> Task details: Scan the records below and say how many lines include the word "each", giving no other text.

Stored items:
┄┄┄┄┄┄┄┄┄┄┄┄┄┄┄┄┄┄┄┄

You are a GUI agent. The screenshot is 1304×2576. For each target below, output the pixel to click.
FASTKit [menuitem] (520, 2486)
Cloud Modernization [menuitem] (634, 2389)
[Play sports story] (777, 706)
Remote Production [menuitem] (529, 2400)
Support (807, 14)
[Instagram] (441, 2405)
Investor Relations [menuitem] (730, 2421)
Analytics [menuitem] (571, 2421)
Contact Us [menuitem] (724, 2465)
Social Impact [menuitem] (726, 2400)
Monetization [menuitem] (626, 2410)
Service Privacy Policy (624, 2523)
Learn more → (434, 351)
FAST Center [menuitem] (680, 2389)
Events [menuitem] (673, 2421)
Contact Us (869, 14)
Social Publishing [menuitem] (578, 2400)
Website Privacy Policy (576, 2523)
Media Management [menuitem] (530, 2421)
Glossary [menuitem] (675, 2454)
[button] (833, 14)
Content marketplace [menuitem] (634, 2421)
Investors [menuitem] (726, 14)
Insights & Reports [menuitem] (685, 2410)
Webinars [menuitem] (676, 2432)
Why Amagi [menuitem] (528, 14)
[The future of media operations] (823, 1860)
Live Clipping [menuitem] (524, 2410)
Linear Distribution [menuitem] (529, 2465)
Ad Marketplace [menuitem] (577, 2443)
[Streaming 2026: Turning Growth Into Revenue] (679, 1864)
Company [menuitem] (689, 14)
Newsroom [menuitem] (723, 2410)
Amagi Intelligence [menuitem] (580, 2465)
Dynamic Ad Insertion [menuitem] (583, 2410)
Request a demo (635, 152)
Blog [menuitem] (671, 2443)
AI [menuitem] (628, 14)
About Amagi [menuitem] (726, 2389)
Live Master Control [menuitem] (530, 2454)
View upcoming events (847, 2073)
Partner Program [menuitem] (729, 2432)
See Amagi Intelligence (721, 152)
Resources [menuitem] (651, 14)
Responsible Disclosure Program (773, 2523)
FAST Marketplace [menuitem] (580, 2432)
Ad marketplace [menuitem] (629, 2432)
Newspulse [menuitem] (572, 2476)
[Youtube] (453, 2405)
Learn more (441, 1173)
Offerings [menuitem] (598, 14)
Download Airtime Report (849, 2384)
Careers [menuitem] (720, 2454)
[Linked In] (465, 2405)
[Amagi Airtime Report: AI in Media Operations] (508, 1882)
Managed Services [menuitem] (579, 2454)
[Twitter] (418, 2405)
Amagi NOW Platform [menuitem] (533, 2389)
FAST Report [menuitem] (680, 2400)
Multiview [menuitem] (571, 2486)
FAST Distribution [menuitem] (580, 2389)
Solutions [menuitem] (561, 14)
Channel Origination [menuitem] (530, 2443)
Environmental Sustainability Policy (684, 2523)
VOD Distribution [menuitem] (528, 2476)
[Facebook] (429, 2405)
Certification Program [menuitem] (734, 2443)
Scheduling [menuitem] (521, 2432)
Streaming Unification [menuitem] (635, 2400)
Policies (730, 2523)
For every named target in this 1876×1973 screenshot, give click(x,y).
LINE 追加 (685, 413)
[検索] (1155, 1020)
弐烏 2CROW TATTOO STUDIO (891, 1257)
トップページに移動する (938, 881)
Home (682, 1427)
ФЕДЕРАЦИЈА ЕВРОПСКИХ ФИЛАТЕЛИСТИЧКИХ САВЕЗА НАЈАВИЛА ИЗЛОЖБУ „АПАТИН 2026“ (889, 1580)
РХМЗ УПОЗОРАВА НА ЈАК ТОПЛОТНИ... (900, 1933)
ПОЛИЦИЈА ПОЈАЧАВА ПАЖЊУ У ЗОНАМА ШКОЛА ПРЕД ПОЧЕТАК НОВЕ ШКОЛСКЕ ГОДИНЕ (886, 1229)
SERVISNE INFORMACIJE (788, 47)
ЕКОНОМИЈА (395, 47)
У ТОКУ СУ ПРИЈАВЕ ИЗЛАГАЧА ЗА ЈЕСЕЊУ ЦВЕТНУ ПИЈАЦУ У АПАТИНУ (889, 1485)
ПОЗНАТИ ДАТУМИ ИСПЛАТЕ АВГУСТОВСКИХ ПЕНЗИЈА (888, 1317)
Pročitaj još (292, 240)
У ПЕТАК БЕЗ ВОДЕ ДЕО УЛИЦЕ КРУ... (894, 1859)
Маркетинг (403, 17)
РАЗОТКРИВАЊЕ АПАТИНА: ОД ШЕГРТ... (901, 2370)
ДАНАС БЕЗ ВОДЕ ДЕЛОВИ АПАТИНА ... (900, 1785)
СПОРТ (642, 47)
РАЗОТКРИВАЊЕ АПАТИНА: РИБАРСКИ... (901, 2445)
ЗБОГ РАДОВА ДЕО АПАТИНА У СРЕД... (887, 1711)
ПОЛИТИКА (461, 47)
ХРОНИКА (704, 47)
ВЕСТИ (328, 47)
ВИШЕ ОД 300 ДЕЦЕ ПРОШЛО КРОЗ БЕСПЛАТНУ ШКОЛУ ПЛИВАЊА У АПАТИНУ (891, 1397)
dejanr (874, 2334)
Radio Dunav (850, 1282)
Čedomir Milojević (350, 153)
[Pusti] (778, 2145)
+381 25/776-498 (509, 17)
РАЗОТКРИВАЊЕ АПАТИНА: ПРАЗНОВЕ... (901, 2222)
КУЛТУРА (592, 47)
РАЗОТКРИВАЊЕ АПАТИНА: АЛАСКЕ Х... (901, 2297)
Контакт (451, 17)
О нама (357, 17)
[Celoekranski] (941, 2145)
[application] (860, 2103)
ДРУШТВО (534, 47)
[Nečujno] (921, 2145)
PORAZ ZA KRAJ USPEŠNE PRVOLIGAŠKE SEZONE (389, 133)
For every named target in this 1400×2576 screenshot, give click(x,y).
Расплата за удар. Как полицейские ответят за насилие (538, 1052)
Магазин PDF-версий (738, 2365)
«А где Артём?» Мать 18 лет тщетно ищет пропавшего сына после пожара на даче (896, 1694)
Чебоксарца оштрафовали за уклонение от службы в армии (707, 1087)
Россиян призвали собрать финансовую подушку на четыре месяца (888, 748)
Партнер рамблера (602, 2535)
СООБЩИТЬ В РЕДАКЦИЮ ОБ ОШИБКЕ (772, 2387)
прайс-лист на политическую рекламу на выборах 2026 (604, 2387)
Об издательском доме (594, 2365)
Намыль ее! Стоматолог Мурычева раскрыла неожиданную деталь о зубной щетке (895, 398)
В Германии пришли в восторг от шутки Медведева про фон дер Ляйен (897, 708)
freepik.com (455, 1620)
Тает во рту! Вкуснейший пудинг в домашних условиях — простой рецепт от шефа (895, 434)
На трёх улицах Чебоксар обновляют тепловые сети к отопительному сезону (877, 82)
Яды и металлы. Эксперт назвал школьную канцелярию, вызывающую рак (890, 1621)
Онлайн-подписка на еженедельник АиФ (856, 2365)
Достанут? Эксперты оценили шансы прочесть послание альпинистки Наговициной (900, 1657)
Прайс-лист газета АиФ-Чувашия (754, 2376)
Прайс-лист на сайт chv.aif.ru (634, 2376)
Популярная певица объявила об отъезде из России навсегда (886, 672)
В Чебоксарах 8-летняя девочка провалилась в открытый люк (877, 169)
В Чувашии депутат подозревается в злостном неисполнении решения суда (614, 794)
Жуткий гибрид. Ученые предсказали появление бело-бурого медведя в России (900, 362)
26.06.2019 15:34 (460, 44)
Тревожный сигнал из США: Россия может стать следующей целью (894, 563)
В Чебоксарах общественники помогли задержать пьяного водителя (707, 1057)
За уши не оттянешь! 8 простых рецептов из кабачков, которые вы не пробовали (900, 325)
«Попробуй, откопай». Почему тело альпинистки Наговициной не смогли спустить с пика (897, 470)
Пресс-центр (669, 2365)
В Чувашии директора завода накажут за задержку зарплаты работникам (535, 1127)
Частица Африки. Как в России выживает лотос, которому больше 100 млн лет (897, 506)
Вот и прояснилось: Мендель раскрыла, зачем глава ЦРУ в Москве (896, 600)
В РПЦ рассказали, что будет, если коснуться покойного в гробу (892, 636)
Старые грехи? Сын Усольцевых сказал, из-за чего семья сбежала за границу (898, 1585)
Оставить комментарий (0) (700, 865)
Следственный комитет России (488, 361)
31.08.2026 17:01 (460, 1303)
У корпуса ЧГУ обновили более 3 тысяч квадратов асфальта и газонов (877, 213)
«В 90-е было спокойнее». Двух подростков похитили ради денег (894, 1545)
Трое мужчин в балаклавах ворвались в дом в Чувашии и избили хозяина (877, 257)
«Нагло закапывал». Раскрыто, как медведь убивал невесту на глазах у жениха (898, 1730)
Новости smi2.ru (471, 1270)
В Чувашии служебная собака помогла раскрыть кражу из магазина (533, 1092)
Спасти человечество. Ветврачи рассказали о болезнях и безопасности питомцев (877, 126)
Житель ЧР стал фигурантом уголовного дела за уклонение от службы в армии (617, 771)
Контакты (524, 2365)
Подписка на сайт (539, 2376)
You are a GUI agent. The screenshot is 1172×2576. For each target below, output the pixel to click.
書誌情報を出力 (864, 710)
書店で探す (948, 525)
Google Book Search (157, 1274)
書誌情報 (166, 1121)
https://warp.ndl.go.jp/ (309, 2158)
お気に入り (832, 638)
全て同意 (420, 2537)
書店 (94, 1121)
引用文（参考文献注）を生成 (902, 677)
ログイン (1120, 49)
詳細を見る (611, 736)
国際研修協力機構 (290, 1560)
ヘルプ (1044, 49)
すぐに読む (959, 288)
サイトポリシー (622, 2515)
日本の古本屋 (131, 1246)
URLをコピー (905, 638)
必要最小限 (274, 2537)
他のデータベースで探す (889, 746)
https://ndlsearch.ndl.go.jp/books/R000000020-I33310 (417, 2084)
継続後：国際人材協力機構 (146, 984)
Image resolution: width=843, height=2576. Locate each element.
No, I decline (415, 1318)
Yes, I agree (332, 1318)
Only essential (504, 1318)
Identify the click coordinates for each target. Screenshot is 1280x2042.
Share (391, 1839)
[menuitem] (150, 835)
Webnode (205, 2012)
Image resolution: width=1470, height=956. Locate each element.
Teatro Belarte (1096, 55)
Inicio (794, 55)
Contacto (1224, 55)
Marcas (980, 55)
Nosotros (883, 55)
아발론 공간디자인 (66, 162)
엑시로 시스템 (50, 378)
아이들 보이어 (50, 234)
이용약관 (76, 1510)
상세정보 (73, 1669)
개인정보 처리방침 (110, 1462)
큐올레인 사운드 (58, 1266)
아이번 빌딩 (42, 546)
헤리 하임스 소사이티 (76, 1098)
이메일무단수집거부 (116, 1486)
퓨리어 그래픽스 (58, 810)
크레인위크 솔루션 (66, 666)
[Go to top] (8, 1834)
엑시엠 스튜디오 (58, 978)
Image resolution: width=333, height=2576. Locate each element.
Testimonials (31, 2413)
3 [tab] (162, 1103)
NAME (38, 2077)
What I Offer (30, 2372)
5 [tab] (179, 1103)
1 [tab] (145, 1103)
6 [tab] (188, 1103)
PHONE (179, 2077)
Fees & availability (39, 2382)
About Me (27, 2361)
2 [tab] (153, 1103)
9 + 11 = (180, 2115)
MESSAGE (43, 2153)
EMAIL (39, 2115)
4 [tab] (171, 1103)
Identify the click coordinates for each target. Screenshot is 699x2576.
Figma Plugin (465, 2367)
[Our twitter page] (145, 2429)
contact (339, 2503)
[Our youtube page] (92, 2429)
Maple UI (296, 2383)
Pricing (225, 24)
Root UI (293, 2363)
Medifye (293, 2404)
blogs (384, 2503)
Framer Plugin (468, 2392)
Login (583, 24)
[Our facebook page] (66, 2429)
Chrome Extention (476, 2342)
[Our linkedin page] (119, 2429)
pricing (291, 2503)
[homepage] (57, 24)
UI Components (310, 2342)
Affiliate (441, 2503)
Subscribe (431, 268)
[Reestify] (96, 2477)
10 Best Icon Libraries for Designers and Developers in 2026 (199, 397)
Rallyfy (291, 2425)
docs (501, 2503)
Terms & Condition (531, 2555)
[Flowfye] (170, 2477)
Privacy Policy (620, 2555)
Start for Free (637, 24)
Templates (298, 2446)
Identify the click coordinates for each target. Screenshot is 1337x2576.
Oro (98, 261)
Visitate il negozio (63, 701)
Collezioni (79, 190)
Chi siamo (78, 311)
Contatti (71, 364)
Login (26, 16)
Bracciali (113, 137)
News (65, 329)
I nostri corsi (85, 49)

┄┄┄┄┄┄┄┄┄┄┄┄┄┄┄┄┄┄┄┄

> Response to this task: 8